Part of CTSC's mission is to help educate the NSF community about tools and processes related to cybersecurity. For example, our software assurance team offers tutorials on static analysis tools and to test those tools, they provide benchmark datasets (code). In this article, we describe tools (Python modules) and a benchmark dataset for analyzing authentication data. However, the tools are sufficiently general that they could apply to other types of data related to cybersecurity, e.g. network traffic or more general data flows.
I recently had the pleasure of attending the SIAM Workshop on Network Science where I presented our poster on the analysis of a rather large authentication1 dataset. The public dataset was made available from Los Alamos National Laboratory (LANL) and represented over 700 million anonymized authentication events over a nine-month period.
Our poster submission demonstrated the use of Python to analyze and visualize the data. Since our scripts relied on various Python modules not found in the standard library, we recommended using the Anaconda Python distribution (3.x) which contained those modules (and a lot more). One key module that we used, to perform some of the network analysis, was NetworkX. Another module, to plot results, was matplotlib. We also demonstrated how one could use the IPython Notebook in a browser.
An authentication event was represented as a simple entry: "time,user,computer", where "time" was in seconds offset from the beginning, and "user, computer" were anonymized entries with unique numeric identifiers (e.g. U214,C148). We preprocessed the dataset to generate two files: one containing just the time values, another representing the user-computer information as a global, static graph. This type of graph, with two disjoint sets of nodes (users and computers), is known as a bipartite graph. Since the second file, containing the graph, took about 8 hours to generate, we made it publicly available in case others wanted to experiment. (Generating the first file, with only time values, just took a few minutes using one of our scripts.)

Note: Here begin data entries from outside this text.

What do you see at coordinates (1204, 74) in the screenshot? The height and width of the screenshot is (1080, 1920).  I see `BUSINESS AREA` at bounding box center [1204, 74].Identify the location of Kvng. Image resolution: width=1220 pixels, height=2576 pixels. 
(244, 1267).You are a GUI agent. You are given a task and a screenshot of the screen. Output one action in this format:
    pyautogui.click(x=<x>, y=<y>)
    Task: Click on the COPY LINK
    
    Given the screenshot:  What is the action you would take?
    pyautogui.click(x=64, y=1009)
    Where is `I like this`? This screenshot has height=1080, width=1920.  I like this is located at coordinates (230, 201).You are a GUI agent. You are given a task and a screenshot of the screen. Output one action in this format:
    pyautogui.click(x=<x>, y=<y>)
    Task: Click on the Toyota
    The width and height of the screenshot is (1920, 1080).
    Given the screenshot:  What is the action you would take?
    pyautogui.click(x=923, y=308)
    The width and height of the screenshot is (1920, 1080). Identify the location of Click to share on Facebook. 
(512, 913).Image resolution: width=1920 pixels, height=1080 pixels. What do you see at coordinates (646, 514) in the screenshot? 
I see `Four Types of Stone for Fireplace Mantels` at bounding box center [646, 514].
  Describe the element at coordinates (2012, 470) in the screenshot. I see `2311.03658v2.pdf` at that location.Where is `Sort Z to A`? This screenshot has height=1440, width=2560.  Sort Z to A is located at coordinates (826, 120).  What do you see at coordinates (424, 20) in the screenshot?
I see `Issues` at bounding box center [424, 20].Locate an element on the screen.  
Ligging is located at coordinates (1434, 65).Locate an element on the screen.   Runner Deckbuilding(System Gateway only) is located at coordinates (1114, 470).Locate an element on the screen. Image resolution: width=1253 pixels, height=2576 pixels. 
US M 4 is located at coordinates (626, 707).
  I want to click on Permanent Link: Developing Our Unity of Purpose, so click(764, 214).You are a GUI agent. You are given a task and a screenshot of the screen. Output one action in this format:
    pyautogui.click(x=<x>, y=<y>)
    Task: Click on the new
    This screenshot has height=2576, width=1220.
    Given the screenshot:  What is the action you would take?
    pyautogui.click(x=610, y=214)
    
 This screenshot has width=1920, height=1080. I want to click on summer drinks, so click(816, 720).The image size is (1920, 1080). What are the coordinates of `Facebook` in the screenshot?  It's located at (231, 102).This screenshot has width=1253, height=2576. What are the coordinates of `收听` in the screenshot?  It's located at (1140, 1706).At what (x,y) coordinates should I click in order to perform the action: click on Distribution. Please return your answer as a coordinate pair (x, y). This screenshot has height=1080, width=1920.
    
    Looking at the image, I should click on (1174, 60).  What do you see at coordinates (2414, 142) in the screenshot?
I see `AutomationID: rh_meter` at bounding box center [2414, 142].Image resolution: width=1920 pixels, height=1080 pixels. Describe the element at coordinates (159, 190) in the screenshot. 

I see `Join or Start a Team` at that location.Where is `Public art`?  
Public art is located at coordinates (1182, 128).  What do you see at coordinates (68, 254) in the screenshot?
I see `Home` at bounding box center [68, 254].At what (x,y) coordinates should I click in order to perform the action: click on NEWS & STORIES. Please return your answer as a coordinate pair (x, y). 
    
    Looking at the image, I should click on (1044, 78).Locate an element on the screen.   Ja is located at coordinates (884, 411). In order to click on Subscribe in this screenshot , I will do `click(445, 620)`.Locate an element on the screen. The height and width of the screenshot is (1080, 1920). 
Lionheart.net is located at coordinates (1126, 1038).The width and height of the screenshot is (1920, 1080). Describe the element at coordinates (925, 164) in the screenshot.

Our first step was to perform a sanity check on the time values for the authentication events. Fig. 1 is a histogram plot of all events over the nine-month period. Using the matplotlib module, we can interactively select a region to zoom into and see general daily and weekly usage patterns. The script to generate this histogram is parameterized so that a user can see more detailed (or coarse) plots.
Next, we use the NetworkX module to plot the graph and zoom in on particular nodes that seem to be hubs in the network. In the following two figures, the User nodes are colored red and Computer nodes are colored white. Fig. 2 shows C148 as a hub with numerous User nodes connected to it. Fig. 3, in contrast, shows U12 connecting to numerous computers. Obviously, if we had more information about the authentication events, we might be able to determine that certain User hubs were, for example, just the result of system administrators performing maintenance. On the other hand, it may be an indication of questionable user behavior.
In addition to visually inspecting the graph, we can programmatically analyze it to discover certain features, e.g., hubs or connected components. These techniques can be found in our poster and scripts.
According to LANL's Aric Hagberg, there will likely be another dataset coming sometime this year that will have more metadata.
Our abstract, poster, Python scripts, and additional documentation can be found at https://github.com/rheiland/authpy.
We welcome your comments.
1. Authentication, in this context, is the process of verifying the identity of a person connecting to, e.g. logging into, a computer.
 A. Hagberg, A. Kent, N. Lemons, and J. Neil. Credential hopping in authentication graphs. In 2014 International Conference on Signal-Image Technology Internet-Based Systems (SITIS). IEEE Computer Society, Nov. 2014.
 A. D. Kent, L. M. Liebrock, and J. C. Neil. Authentication graphs: Analyzing user behavior within an enterprise network. Computers & Security, 48:150-166, 2015.